ACP is will designed. It will always be a few features behind the native CLIs as the protocol catches up. But there is very little that you can't do with ACP. A lot can be done with slash commands that are passed through to the agent verbatim.
Python is more than capable of running a TUI. It is just text manipulation after all. Toad uses Textual, which is currently the best TUI library around. I may be biased saying that as I built it...
I was about to try opencode after using claude code for quite a while.
I think understand the fundamental difference in how they work (acp against existing agentic loops with toad vs a single agentic loop for all models with opencode) but I’m curious why we might want toad over something like opencode, which lets me use any model under the sun.
I suppose toad gets to use the highly specialized agentic loops for each cli. And has a nicer (? opencode is pretty slick from my brief usage…).
Curious to hear about why you chose to built this way and what advantages you see.
It’s stored statically in the Codebase. In the future, I suspect there will be enough compatible agents that there might be a web service to search them.
I think they are working in the Copilot ACP layer. Doubt it will take long.
Sorry, not a question, just wanted to say congrats on putting this together. I am so the target market for a nice terminal interface. I can’t wait to try this out!

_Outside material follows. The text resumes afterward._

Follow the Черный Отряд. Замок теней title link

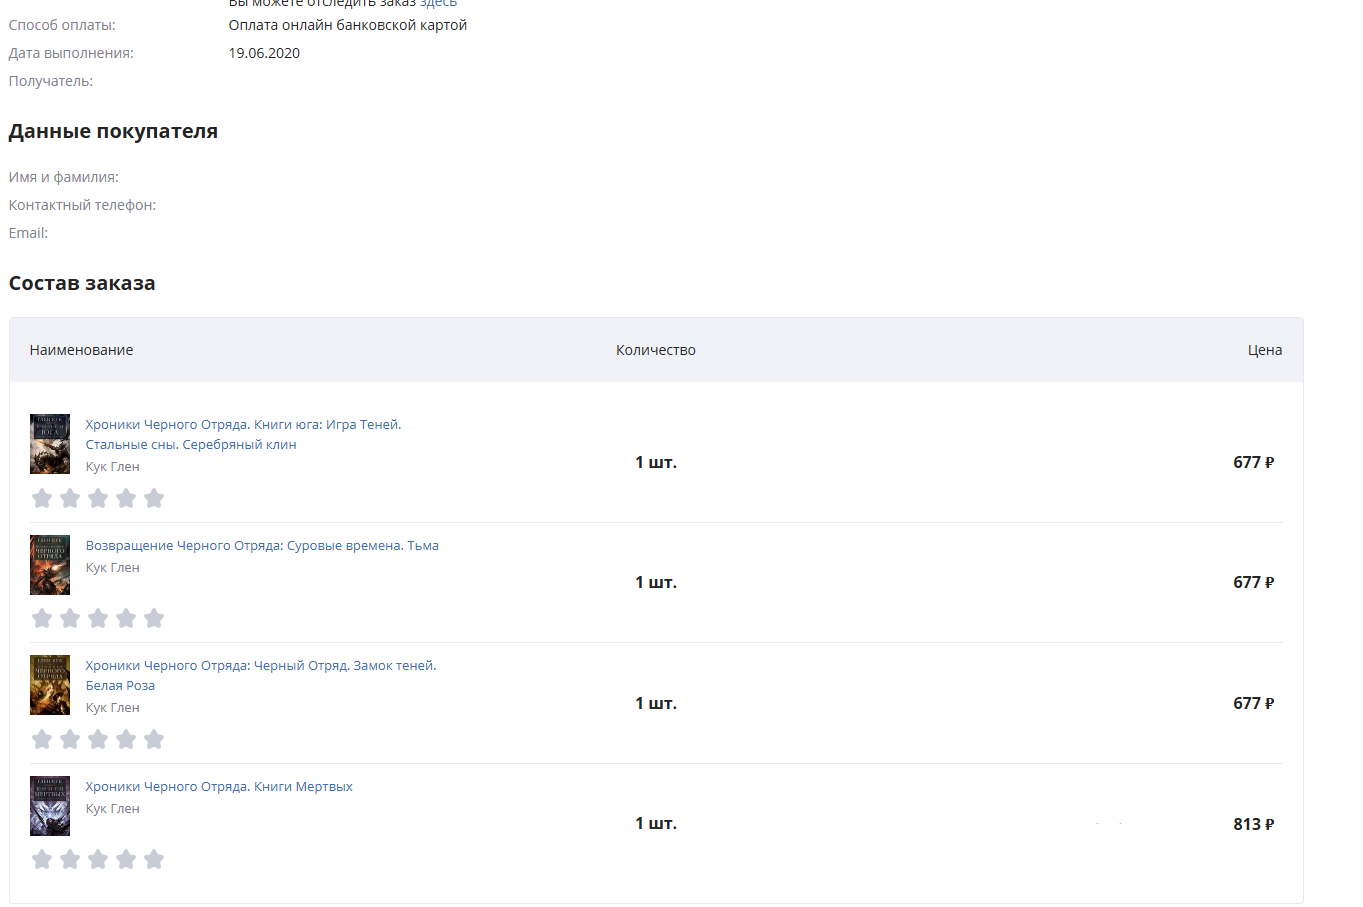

The author is also the creator of the textual Python library for creating TUIs. The performance benefits of Rust don't seem very useful in a tool where you spend a few seconds typing in a prompt and then 90% of your time is spent waiting. As long as the UI is responsive when typing there wouldn't be much of a difference.
Didn’t know that. Good reason then of course. But I do notice these sort of differences. Codex feels way better than Claude code to me for example.
I tried Toad and to me it feels ridiculously slow and laggy. Switching between input and output (ALT+up/down) for example just lags, I can notice the transition. The whole UI lags. It's no wonder, it's python. Simply the wrong language for this, sorry.
Yeah it feels slow and laggy to me too and I'm not on an old laptop. Running on a M3 Macbook Pro here. I definitely notice the difference between using something like Ghostty (Rust based - super fast) and Toad (Python).
It's obviously way slower though. Also the point stands, it's written in a low-level, performance-oriented language. The author of Toad could have written it in Rust, Zig, C++, etc, but chose Python instead. He valued ease of development versus performance and the result is we get a laggy terminal.
I know for a fact that Textual can generate an entire frame in less than a 60th of a second. Any lag you see has nothing to do with the choice of language. A TUI just doesn’t require that much number crunching to use a low level language.
I’d be interesting in knowing what platform and terminal you observed the lag, when testing Toad.
Maybe it's something on my setup then. I notice some delay even though it's by no means huge but noticable. For me these things add up, another example is pane resizing in tmux. I like things snappy, but it's kind of an OCD thing I guess.
The creator of Toad, made a TUI framework in Python (Textual). What is so special about Rust, aside from it being blazingly fast and compiled, that you want from it?
I tried Toad and to me it feels ridiculously slow and laggy. Switching between input and output (ALT+up/down) for example just lags, I can notice the transition. The whole UI lags. It's no wonder, it's python. Simply the wrong language for this, sorry.
I asked the author a while back. They said it purely relates to colour. Not other styles. Alas, they removed the issues and there is no record of that.